Direktorat Jenderal KSDAE sendiri telah melakukan kegiatan bioprospeksi melalui penelitian dan pengembangan, baik yang dilakukan mandiri oleh UPT maupun bekerjasama dengan lembaga riset/perguruan tinggi. Namun, hasil penelitian bioprospeksi dan potensi hak kekayaan komunal keanekaragaman hayati saat ini belum terdokumentasi dengan baik dan belum mendapat perlindungan hukum.
Secara khusus pada FGD kali ini, Balai Taman Nasional Gunung Merapi (TNGM) dan Balai Taman Nasional Gunung Ciremai (TNGC) menyampaikan hasil kekayaan bioprospeksi yang tengah dikembangkan. Dalam kurun waktu tiga tahun (2020-2023), kegiatan pengembangan bioprospeksi di Balai TNGM telah menghasilkan 19 produk bioprospeksi dari 8 bahan baku yang bukan merupakan jenis tumbuhan dilindungi UU ataupun jumlah yang terbatas di alam. Sementara Balai TNGC saat ini sudah mengembangkan beberapa potensi bioprospeksi, seperti bakteri anti-frost (anti pembekuan) dan bakteri yang mereduksi dampak kutu daun pada tanaman pertanian.
Sebagaimana arahan Menteri LHK, Ditjen KSDAE akan segera melakukan pendaftaran HAKI atas hasil penelitian bioprospeksi dari Balai TNGM dan Balai TNGC tersebut. Harapannya, upaya perlindungan HAKI atas hasil penelitian bioprospeksi ini dapat dilakukan secara optimal sehingga tersedia paten atas hasil penelitian yang dilakukan oleh UPT Ditjen KSDAE.
Dalam kesempatan yang sama, Direktur Paten Direktorat Jenderal Kekayaan Intelektual KemenKumham memberikan rekomendasi kepada Ditjen KSDAE untuk membentuk Sentra/Klinik Pelayanan Kekayaan Intelektual KSDAE untuk menindaklanjuti proses perlindungan HAKI atas bioprospeksi keanekaragaman hayati.
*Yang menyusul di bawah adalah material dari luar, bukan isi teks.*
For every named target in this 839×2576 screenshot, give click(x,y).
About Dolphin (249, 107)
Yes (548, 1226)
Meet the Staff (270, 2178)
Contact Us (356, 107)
Ditjen KSDAE, juga diharapkan memastikan kepemilikan KI (Kekayaan Intelektual) dalam perjanjian kerjasama, memastikan pengungkapan asal usul sumber paten, dan melakukan kehati-hatian dalam publikasi terkait temuan baru (novelty). Direktorat Desain dan Tata Letak Sirkuit Terpadu (DTLST) dan Rahasia Dagang, Ditjen KI, KemenKumham, juga berkesempatan menyampaikan terkait tata cara dan persyaratan pendaftaran paten. Selanjutnya, Direktorat Merek dan Indikasi Geografis, Ditjen KI, KemenKumham, menyampaikan terkait keanekaragaman hayati indikasi geografis Indonesia.
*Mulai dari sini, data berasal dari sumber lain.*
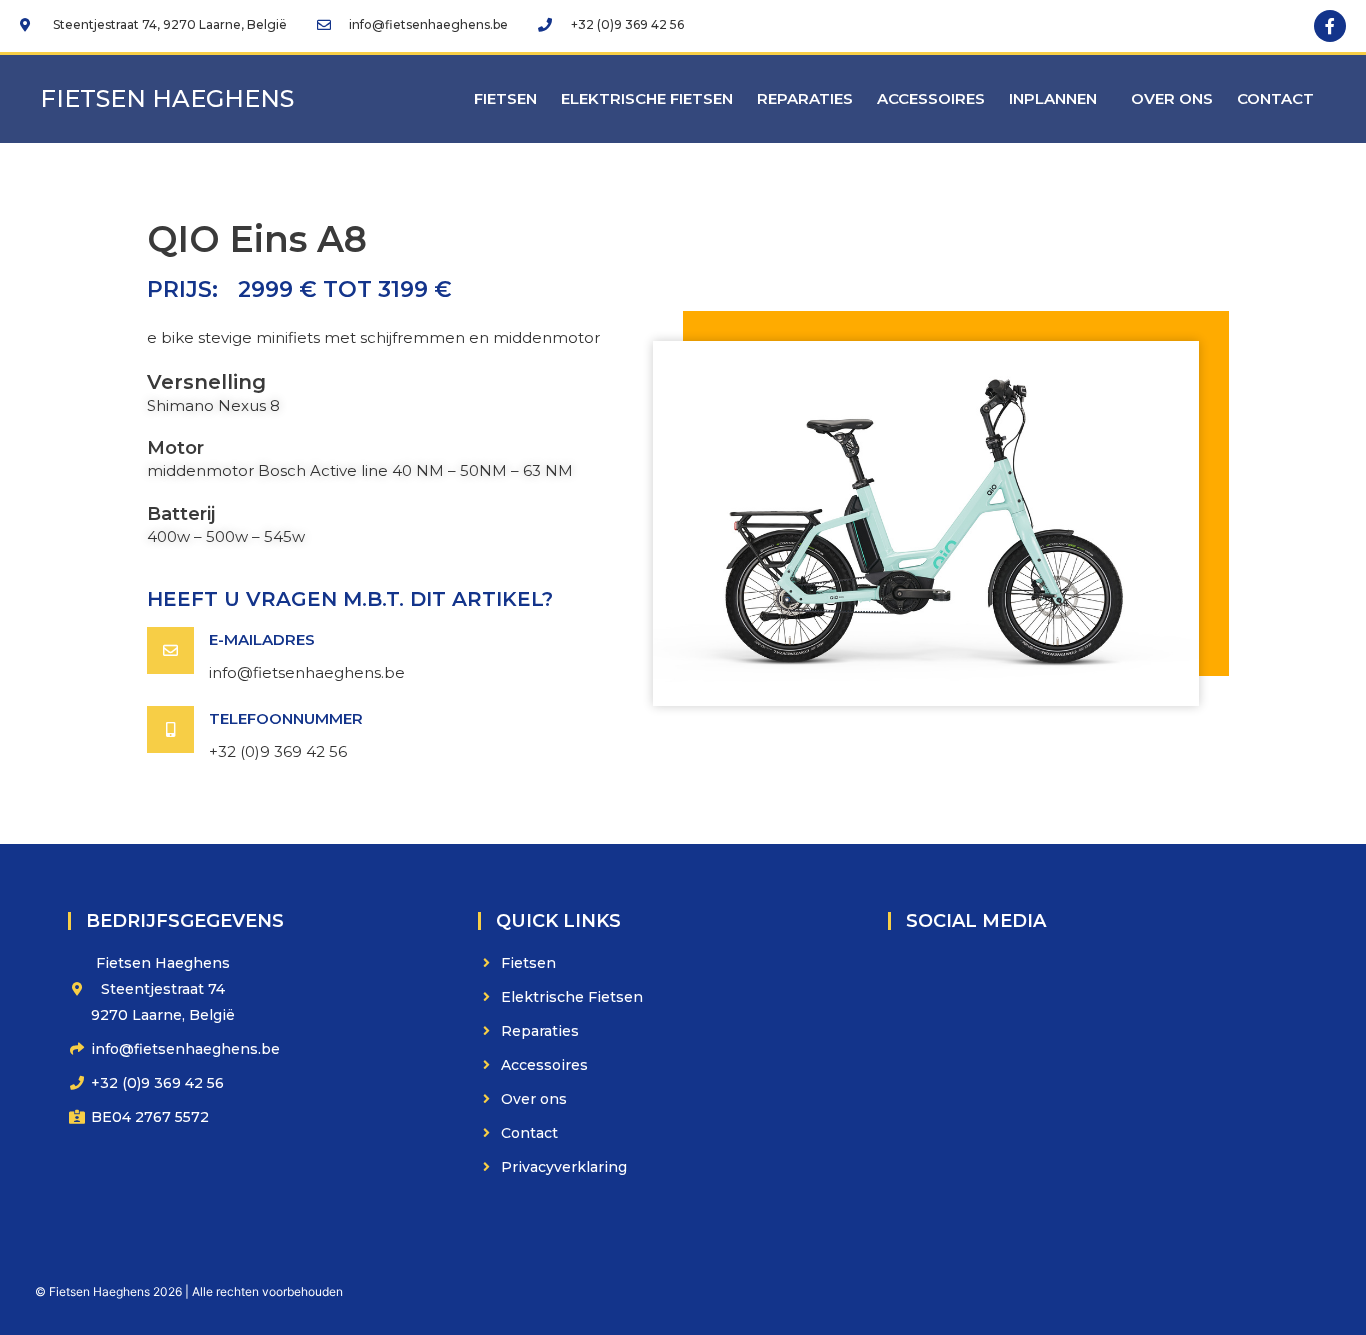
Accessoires (931, 98)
Beberapa langkah rencana aksi akan segera diterapkan Ditjen KSDAE pasca kegiatan Focus Group Discussion, yakni penyadartahuan tentang hak atas kekayaan intelektual berkaitan dengan keberadaan dan pemanfaatan keanekaragaman hayati kepada UPT Ditjen KSDAE, instansi terkait dan masyarakat di sekitar kawasan konservasi. Ditjen KSDAE juga akan melakukan inventarisasi sumber daya alam yang memiliki potensi Indikasi Geografis terhadap produk masyarakat sekitar kawasan konservasi. Sebagaimana diketahui, perlindungan Indikasi Geografis menjadi bagian pemberdayaan masyarakat untuk dapat menjadi nilai tambah (added value) dalam produk tersebut, sehingga dapat meningkatkan perekonomian masyarakat, khususnya mereka yang tinggal di dalam atau sekitar kawasan konservasi.